Problem description:
Copy these rows word for word.

-------- Entries

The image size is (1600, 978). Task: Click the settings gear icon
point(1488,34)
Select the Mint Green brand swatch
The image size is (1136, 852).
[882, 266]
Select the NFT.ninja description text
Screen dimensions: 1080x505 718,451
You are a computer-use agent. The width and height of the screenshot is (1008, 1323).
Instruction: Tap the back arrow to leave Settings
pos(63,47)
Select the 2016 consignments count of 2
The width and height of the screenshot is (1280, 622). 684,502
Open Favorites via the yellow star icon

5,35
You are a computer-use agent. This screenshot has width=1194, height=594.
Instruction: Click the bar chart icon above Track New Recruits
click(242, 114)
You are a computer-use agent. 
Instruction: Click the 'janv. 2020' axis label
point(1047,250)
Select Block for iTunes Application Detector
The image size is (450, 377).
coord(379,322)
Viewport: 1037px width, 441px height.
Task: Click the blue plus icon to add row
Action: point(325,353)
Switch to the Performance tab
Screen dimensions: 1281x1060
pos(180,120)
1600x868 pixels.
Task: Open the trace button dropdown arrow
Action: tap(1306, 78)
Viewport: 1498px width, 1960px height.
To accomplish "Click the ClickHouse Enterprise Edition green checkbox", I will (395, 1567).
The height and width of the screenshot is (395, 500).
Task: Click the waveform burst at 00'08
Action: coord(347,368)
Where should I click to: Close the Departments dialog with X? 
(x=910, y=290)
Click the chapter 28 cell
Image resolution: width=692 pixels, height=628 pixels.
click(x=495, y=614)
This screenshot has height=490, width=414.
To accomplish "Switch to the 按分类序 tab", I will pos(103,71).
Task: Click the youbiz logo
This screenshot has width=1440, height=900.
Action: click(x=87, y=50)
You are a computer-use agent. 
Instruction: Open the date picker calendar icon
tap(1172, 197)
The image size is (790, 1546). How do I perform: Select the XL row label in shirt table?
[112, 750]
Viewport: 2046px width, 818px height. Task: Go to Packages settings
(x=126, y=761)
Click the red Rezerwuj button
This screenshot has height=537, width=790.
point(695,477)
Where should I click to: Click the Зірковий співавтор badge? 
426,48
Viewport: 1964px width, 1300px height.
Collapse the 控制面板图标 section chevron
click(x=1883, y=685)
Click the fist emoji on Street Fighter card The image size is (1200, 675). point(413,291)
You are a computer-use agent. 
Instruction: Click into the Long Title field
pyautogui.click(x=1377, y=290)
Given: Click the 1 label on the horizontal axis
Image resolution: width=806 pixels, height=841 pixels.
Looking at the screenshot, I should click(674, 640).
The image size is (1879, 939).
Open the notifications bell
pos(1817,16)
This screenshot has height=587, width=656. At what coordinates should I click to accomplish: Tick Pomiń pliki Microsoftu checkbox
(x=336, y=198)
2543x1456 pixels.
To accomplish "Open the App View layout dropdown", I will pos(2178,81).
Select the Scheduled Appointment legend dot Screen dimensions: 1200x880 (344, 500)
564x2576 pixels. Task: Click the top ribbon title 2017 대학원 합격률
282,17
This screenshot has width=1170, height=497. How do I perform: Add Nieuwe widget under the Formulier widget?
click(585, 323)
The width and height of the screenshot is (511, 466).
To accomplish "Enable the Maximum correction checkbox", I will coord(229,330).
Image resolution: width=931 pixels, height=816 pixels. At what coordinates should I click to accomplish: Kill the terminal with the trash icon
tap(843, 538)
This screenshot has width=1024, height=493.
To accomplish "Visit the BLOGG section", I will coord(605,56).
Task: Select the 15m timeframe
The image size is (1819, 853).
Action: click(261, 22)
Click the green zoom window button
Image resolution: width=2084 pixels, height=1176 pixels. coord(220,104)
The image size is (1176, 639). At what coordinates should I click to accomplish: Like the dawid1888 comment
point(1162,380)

----------------

Answer to the problem:
The image size is (1600, 978). Task: Click the settings gear icon
point(1488,34)
Select the Mint Green brand swatch
The image size is (1136, 852).
[882, 266]
Select the NFT.ninja description text
Screen dimensions: 1080x505 718,451
You are a computer-use agent. The width and height of the screenshot is (1008, 1323).
Instruction: Tap the back arrow to leave Settings
pos(63,47)
Select the 2016 consignments count of 2
The width and height of the screenshot is (1280, 622). 684,502
Open Favorites via the yellow star icon

5,35
You are a computer-use agent. This screenshot has width=1194, height=594.
Instruction: Click the bar chart icon above Track New Recruits
click(242, 114)
You are a computer-use agent. 
Instruction: Click the 'janv. 2020' axis label
point(1047,250)
Select Block for iTunes Application Detector
The image size is (450, 377).
coord(379,322)
Viewport: 1037px width, 441px height.
Task: Click the blue plus icon to add row
Action: point(325,353)
Switch to the Performance tab
Screen dimensions: 1281x1060
pos(180,120)
1600x868 pixels.
Task: Open the trace button dropdown arrow
Action: tap(1306, 78)
Viewport: 1498px width, 1960px height.
To accomplish "Click the ClickHouse Enterprise Edition green checkbox", I will (395, 1567).
The height and width of the screenshot is (395, 500).
Task: Click the waveform burst at 00'08
Action: coord(347,368)
Where should I click to: Close the Departments dialog with X? 
(x=910, y=290)
Click the chapter 28 cell
Image resolution: width=692 pixels, height=628 pixels.
click(x=495, y=614)
This screenshot has height=490, width=414.
To accomplish "Switch to the 按分类序 tab", I will pos(103,71).
Task: Click the youbiz logo
This screenshot has width=1440, height=900.
Action: click(x=87, y=50)
You are a computer-use agent. 
Instruction: Open the date picker calendar icon
tap(1172, 197)
The image size is (790, 1546). How do I perform: Select the XL row label in shirt table?
[112, 750]
Viewport: 2046px width, 818px height. Task: Go to Packages settings
(x=126, y=761)
Click the red Rezerwuj button
This screenshot has height=537, width=790.
point(695,477)
Where should I click to: Click the Зірковий співавтор badge? 
426,48
Viewport: 1964px width, 1300px height.
Collapse the 控制面板图标 section chevron
click(x=1883, y=685)
Click the fist emoji on Street Fighter card The image size is (1200, 675). point(413,291)
You are a computer-use agent. 
Instruction: Click into the Long Title field
pyautogui.click(x=1377, y=290)
Given: Click the 1 label on the horizontal axis
Image resolution: width=806 pixels, height=841 pixels.
Looking at the screenshot, I should click(674, 640).
The image size is (1879, 939).
Open the notifications bell
pos(1817,16)
This screenshot has height=587, width=656. At what coordinates should I click to accomplish: Tick Pomiń pliki Microsoftu checkbox
(x=336, y=198)
2543x1456 pixels.
To accomplish "Open the App View layout dropdown", I will pos(2178,81).
Select the Scheduled Appointment legend dot Screen dimensions: 1200x880 (344, 500)
564x2576 pixels. Task: Click the top ribbon title 2017 대학원 합격률
282,17
This screenshot has width=1170, height=497. How do I perform: Add Nieuwe widget under the Formulier widget?
click(585, 323)
The width and height of the screenshot is (511, 466).
To accomplish "Enable the Maximum correction checkbox", I will coord(229,330).
Image resolution: width=931 pixels, height=816 pixels. At what coordinates should I click to accomplish: Kill the terminal with the trash icon
tap(843, 538)
This screenshot has width=1024, height=493.
To accomplish "Visit the BLOGG section", I will coord(605,56).
Task: Select the 15m timeframe
The image size is (1819, 853).
Action: click(261, 22)
Click the green zoom window button
Image resolution: width=2084 pixels, height=1176 pixels. coord(220,104)
The image size is (1176, 639). At what coordinates should I click to accomplish: Like the dawid1888 comment
point(1162,380)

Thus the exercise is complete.